In one single day last weekend, Crave, a cafe in Auckland's Morningside, lost more than $200 in bills after customers walked out without paying.

Some may have just forgotten to pay, others decided to be cheeky, but the tally is still not good - especially when you consider that Crave is owned by a local collective and all profits are fed back into the neighbourhood.

A post on the cafe's Instagram stories showed the receipts for all the "walkouts" of last Saturday. Some were just for a couple of coffees, others for entire meals. In total, the cafe lost about $220 and that day was no different to a lot of others.

Co-owner and manager Nigel Cottle told the Herald that this is an issue that affects a lot of establishments and he hopes customers will be more mindful of what they're doing, regardless of whether it's a case of absent-mindedness of an act of theft.

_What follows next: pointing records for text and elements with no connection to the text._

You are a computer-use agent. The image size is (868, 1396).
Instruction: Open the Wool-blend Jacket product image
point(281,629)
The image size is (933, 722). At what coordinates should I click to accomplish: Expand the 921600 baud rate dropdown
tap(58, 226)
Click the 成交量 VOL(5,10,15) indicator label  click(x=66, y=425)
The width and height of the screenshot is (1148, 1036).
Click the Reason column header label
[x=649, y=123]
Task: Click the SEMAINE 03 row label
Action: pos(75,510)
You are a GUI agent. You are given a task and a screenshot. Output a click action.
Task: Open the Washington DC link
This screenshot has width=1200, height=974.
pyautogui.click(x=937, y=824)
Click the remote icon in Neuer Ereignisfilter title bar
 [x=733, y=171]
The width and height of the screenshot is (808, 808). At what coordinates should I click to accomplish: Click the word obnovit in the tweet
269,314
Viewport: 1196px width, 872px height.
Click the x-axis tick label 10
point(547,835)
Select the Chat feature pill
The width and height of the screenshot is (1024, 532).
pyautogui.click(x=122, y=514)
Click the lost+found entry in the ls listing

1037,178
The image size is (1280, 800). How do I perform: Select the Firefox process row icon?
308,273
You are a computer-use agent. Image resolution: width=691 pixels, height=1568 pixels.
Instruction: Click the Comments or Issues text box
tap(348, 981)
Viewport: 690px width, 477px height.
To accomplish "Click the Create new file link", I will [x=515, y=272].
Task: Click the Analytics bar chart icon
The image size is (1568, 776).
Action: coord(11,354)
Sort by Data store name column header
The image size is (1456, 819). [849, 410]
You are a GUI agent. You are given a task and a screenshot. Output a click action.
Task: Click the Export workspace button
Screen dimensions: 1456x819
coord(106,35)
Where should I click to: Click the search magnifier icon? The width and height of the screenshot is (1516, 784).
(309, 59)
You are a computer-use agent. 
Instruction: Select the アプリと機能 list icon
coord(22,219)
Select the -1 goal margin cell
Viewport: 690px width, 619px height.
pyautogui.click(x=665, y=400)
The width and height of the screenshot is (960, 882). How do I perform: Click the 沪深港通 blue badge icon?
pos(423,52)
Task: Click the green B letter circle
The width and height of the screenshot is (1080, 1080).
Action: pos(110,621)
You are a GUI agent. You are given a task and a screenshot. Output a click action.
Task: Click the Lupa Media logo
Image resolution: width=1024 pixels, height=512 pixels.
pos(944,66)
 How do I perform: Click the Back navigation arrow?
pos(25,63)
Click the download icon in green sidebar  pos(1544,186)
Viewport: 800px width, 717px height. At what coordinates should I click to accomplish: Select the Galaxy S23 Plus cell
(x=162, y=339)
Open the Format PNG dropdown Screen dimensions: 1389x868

"We've got to make a lot of coffees to make up for that," he says.

Cottle, ever positive about his customers, believes a lot of these walkouts are simply people forgetting to pay or, in the case of groups of people, someone thinking someone else in the group has paid the bill.

"It's hard to know but we do get some people who come back the next day to pay, once they realise it," he says. Others, however, never do.

"It's just disheartening."

Crave cafe, in Morningside, puts all its profits back into the community. Photo / Michael Craig
Crave cafe, in Morningside, puts all its profits back into the community. Photo / Michael Craig

Sure, Crave could change the way it works and get people to pay for their food as soon as they order it but, given the size of the cafe, Cottle doesn't think that would be feasible. "It would lead to huge queues."

Cottle says he posted the video to his Instagram stories, which disappears after 24 hours, because, while he did want customers to know it happens, he did not want to leave that negative mark out there.

He does want people to be aware of the fact that it happens often and, in the case of the cafe, because it donates all its profits, it has a direct impact on the community.

"People wouldn't imagine it happens to us," he says.


"We've had heaps of feedback and overwhelming support. Our customers are very generous."

Cottle says Crave focuses on "anything that makes the neighbourhood better".

It is located in Morningside (by the train station, if you fancy a really good cup of coffee), and donates all of its profits to the "greater Morningside neighbourhood".

Crave runs community events all throughout the year, including street parties with free food, and helps anyone in the community needing a hand, from solo mums and homeless people to other not-for-profits.

But this can only happen if you remember to pay for your coffee.